Records to use:
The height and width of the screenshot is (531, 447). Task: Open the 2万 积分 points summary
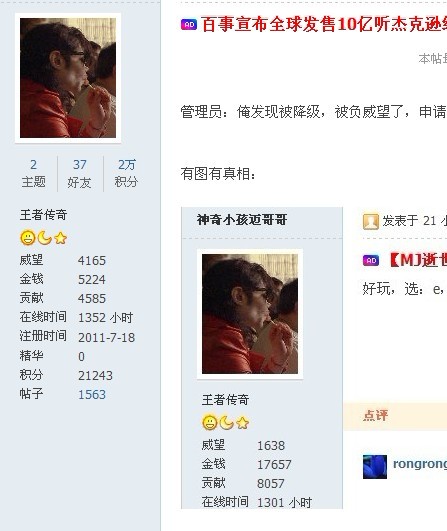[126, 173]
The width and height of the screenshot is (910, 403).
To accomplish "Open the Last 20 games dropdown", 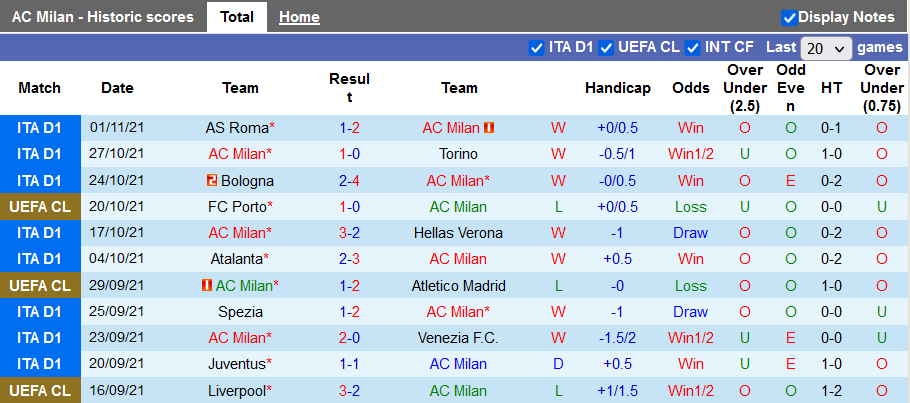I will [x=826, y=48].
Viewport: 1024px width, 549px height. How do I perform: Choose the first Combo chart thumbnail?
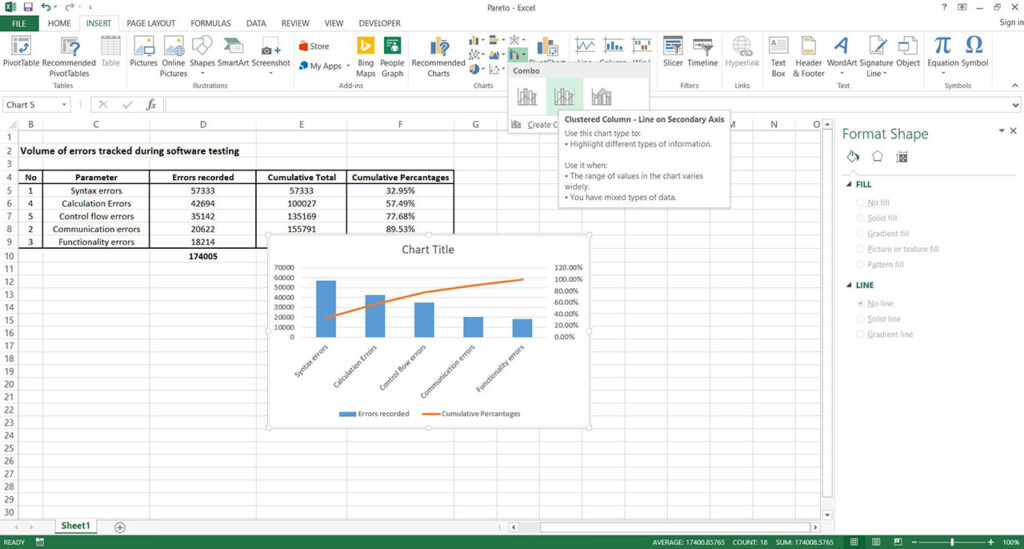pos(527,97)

What is expected:
Only one thing is required here: an exact copy of the lines from the one bearing "Viewport: 1024px width, 549px" through the final line above, both included, with pictures left out.

Answer below:
Viewport: 1024px width, 549px height. How do I perform: Choose the first Combo chart thumbnail?
pos(527,97)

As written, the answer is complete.